I have been enjoying reading a blog by Ken at Sustainable Suburbia recently, and one post in particular sparked me into action. Not because of its main topic (although that is thought-provoking, too) but because of the mention of an odd early programming language named “BURP” (Basic Using Reverse Polish).

Sufficiently intrigued by this idea, I read around a bit, and decided that I would have a go at producing a version of this. There’s not a wide range of information about the BURP language or system, but there are a few articles from “Wireless World” magazine in the late 1970s and early 1980s which describe the design of both the BURP language and the “Psi-Comp 80” home computer which used it. The key to the system seems to be the National Semiconductor MM57109 “Number-Oriented Processor” which did most of the mathematical work, alongside a more familiar Zilog Z80, so I have started by getting to grips with this quirky co-processor.

Fell free to follow along with the development on GitHub.

7 Comments

  1. Frank,

    I had a quick scan of your git repository – and see that you have already made a good start on a C simulator of the operation of the MM57109 – which I suspect was a spin-off of a calculator chip.

    RPN and calculators sounds a lot like the HP series of calculators that Engineers favoured in the 1970s. Somewhere there will be someone who knows all about the inner workings of these simple RPN machines.

    Could it be alikened to a very cut-down Forth – with the sole purpose of performing mathematical calculations. Looking at you MM57109 simulator code – it looks very similar to my SIMPL interpreter – another much cut down simplified Forth like process.

    Good luck with your developments – I shall be following closely

    Ken

  2. Frank,

    Byte Magazine August 1978 pages 64-74 had an article on running this MM57109 processor on an 8080.

    This may have been the inspiration of JH Adams Z80 design

    https://ia902703.us.archive.org/25/items/byte-magazine-1978-08/1978_08_BYTE_03-08_Pascal.pdf

    Very Big File!

    There is also an application note AN-186 from National Semiconductor – but it seems to have been mixed up with one for a switching regulator. So far I have not been able to track down the real AN-186.
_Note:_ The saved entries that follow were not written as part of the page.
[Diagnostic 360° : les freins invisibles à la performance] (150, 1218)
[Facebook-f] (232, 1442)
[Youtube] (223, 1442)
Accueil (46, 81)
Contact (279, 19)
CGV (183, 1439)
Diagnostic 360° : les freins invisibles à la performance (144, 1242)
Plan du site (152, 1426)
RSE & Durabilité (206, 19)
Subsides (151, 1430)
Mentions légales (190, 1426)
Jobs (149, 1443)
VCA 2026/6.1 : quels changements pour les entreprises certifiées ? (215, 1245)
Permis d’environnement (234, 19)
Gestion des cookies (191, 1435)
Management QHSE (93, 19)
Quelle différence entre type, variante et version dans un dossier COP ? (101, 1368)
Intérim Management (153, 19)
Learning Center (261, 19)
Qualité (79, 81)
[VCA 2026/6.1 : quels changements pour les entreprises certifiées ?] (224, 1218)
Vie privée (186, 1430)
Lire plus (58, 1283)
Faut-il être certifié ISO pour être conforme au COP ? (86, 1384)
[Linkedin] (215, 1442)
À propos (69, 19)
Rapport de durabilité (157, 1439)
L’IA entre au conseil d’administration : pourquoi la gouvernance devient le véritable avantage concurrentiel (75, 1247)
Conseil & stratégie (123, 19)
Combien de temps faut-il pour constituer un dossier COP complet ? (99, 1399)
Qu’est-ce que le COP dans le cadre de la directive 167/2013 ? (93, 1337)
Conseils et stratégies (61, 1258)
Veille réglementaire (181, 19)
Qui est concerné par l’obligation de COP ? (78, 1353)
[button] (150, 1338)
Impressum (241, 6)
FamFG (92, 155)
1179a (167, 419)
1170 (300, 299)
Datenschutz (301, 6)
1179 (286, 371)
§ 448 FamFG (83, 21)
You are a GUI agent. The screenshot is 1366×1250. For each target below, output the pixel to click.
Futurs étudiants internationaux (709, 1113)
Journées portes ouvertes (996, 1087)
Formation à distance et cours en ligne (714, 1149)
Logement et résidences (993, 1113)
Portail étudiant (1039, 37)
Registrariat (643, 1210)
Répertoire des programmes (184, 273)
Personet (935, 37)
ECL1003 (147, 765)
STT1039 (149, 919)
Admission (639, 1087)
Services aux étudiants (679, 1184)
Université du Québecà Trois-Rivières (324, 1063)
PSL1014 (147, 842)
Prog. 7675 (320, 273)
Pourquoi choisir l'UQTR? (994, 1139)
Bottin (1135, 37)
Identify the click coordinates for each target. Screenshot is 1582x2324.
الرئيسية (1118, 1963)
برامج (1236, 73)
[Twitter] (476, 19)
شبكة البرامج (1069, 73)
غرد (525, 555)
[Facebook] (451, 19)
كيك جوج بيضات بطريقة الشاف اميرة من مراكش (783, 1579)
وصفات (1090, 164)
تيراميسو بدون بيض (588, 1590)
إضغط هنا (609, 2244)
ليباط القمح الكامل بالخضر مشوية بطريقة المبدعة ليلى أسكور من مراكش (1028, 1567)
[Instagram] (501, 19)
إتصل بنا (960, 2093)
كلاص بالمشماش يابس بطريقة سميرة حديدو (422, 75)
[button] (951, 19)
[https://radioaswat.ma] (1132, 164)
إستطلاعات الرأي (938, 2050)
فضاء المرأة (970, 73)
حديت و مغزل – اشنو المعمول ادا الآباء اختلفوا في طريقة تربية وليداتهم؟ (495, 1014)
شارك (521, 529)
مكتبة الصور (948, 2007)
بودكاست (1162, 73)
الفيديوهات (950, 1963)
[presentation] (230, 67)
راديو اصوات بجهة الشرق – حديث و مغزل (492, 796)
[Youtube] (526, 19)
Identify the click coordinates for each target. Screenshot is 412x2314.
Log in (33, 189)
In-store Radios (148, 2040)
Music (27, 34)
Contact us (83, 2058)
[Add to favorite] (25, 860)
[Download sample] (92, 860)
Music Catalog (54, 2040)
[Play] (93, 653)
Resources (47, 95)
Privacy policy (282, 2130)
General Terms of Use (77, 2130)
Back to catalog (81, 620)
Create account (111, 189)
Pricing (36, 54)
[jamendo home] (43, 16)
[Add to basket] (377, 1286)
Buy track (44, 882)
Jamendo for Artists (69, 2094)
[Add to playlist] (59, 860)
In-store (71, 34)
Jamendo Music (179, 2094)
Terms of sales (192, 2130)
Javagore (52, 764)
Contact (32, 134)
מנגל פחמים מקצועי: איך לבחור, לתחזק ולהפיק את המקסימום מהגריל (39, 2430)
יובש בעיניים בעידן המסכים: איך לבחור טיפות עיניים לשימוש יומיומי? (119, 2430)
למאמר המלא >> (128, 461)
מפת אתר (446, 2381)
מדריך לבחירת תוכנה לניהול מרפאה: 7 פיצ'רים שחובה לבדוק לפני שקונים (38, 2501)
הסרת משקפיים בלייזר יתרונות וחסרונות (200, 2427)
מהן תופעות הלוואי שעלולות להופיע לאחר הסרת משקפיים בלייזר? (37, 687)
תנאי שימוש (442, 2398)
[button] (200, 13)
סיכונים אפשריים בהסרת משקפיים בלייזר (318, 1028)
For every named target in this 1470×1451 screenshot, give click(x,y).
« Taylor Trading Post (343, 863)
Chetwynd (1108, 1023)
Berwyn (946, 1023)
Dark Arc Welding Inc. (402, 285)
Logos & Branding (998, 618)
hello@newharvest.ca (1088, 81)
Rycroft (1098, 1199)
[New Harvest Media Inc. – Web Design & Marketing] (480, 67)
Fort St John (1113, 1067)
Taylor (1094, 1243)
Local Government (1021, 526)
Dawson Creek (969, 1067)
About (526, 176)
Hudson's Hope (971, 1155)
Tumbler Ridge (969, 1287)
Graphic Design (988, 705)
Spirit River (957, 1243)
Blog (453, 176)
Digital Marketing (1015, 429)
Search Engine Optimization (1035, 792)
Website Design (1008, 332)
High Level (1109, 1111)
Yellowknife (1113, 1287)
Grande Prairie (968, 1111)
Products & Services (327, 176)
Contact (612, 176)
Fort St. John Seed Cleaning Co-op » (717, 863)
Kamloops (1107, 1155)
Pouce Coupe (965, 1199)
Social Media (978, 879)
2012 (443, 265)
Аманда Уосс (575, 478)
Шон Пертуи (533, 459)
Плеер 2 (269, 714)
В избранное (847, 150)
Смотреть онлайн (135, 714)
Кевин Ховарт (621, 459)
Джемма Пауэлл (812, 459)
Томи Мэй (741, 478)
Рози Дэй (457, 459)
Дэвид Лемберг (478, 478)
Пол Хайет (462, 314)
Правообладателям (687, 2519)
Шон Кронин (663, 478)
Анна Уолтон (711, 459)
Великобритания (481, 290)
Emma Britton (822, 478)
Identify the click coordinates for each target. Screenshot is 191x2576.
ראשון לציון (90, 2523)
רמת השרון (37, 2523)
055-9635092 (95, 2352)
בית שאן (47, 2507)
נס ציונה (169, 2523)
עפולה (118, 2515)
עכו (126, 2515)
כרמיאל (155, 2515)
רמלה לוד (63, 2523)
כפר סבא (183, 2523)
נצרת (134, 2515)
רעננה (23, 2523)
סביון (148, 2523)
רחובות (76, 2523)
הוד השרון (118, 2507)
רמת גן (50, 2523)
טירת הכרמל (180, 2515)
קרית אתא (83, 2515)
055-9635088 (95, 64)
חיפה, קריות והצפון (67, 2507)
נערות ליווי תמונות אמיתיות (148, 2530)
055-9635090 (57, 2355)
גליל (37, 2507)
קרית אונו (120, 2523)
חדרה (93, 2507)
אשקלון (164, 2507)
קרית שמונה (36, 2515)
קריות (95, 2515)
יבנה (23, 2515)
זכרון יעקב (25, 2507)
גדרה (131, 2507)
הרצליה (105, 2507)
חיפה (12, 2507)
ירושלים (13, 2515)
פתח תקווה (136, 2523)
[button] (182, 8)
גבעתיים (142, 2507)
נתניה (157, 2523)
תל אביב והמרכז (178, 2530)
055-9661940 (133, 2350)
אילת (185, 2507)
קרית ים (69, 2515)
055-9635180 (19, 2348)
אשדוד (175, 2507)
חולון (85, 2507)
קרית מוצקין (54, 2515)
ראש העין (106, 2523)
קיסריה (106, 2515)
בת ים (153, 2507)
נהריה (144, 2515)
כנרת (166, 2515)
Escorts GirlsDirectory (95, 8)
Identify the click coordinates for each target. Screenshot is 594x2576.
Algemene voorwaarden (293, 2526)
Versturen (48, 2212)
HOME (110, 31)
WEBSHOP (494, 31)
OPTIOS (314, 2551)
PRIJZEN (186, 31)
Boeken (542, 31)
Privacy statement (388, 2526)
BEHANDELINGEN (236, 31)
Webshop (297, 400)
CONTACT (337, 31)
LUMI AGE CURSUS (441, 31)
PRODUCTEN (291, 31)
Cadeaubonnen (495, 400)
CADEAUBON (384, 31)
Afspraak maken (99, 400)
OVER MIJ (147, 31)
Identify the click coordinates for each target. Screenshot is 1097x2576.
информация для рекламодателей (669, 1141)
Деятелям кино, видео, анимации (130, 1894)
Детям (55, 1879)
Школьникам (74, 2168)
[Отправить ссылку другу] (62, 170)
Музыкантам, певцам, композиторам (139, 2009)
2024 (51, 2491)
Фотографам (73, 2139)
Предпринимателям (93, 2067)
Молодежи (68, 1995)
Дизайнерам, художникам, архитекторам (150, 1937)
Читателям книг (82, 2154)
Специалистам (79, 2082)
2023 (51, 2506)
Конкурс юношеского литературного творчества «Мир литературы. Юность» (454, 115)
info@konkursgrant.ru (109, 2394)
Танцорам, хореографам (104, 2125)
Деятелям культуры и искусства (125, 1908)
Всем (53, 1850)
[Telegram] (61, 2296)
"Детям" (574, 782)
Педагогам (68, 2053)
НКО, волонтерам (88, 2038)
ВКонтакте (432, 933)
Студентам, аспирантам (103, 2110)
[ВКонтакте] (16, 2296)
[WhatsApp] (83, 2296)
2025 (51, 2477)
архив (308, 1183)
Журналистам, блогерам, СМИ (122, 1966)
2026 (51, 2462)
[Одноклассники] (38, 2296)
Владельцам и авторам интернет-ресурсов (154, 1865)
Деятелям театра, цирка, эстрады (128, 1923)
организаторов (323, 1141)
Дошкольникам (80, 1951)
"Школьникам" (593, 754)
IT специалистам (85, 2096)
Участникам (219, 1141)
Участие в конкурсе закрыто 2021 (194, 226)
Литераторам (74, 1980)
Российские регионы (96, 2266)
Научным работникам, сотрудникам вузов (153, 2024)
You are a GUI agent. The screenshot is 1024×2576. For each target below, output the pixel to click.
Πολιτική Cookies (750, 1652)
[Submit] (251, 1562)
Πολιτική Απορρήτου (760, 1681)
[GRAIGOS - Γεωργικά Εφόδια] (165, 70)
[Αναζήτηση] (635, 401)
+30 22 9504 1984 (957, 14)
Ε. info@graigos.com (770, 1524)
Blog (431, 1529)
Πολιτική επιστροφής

    Looking at the instruction format of this IC, it’s virtually what you would get if you encoded up an 8×8 calculator keypad array – with a shift key that generates the inverse function.

    I suspect that the output data in BCD format would directly drive a calculator display segment driver too.

    There must be dozens of wonderful chips from that era – that have sadly slipped into obscurity.

    Ken

  3. “This may have been the inspiration of JH Adams Z80 design”

    The Scientfic Computer prototype was designed and completed in 1977.

    After a PSU failure 250v AC was applied to the prototype’s +5v DC line. Ouch!

    A rebuild gave the opportunity to switch from an 8080 to the Z80.

    Wireless World’s editor agonised for a LONG time as to whether the magazine should sully its reputation with this sort of populist, digital, project. Hence the publication date of Spring 1979.

    It is astonishing to think that a school-teacher’s salary could fork out for memory which, allowing for inflation and using modern concepts of RAM and ROM size required, were, 10 million GBP per Gigabyte and 75,000 GBP per Megabyte, respectively.